(WHAT YOU ARE ASKED TO DO)
Your answer should consist of the complete listing, repeated verbatim.
■ ■ ■ ■ ■
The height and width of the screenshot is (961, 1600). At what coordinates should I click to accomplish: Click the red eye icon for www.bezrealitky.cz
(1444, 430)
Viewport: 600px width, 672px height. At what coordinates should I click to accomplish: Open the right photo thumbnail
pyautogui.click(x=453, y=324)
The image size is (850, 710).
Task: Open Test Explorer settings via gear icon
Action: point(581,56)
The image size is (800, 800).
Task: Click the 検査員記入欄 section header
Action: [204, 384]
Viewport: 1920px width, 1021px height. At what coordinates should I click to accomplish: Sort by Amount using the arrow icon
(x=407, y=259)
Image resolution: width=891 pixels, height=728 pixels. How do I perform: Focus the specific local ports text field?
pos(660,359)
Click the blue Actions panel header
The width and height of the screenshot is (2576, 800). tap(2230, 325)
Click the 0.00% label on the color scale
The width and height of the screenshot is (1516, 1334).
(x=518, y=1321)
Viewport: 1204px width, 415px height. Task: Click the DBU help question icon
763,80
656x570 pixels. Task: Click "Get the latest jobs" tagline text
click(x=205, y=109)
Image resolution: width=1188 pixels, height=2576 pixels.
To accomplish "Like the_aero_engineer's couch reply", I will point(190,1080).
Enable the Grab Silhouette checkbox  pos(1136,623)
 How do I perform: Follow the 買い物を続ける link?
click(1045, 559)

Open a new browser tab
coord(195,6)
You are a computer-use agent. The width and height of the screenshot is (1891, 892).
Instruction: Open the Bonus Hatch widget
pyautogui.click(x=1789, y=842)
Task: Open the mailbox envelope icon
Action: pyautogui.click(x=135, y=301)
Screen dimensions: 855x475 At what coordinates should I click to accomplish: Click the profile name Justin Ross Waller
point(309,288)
■ ■ ■ ■ ■
(SOLUTION FOR THIS EXERCISE)
The height and width of the screenshot is (961, 1600). At what coordinates should I click to accomplish: Click the red eye icon for www.bezrealitky.cz
(1444, 430)
Viewport: 600px width, 672px height. At what coordinates should I click to accomplish: Open the right photo thumbnail
pyautogui.click(x=453, y=324)
The image size is (850, 710).
Task: Open Test Explorer settings via gear icon
Action: point(581,56)
The image size is (800, 800).
Task: Click the 検査員記入欄 section header
Action: [204, 384]
Viewport: 1920px width, 1021px height. At what coordinates should I click to accomplish: Sort by Amount using the arrow icon
(x=407, y=259)
Image resolution: width=891 pixels, height=728 pixels. How do I perform: Focus the specific local ports text field?
pos(660,359)
Click the blue Actions panel header
The width and height of the screenshot is (2576, 800). tap(2230, 325)
Click the 0.00% label on the color scale
The width and height of the screenshot is (1516, 1334).
(x=518, y=1321)
Viewport: 1204px width, 415px height. Task: Click the DBU help question icon
763,80
656x570 pixels. Task: Click "Get the latest jobs" tagline text
click(x=205, y=109)
Image resolution: width=1188 pixels, height=2576 pixels.
To accomplish "Like the_aero_engineer's couch reply", I will point(190,1080).
Enable the Grab Silhouette checkbox  pos(1136,623)
 How do I perform: Follow the 買い物を続ける link?
click(1045, 559)

Open a new browser tab
coord(195,6)
You are a computer-use agent. The width and height of the screenshot is (1891, 892).
Instruction: Open the Bonus Hatch widget
pyautogui.click(x=1789, y=842)
Task: Open the mailbox envelope icon
Action: pyautogui.click(x=135, y=301)
Screen dimensions: 855x475 At what coordinates should I click to accomplish: Click the profile name Justin Ross Waller
point(309,288)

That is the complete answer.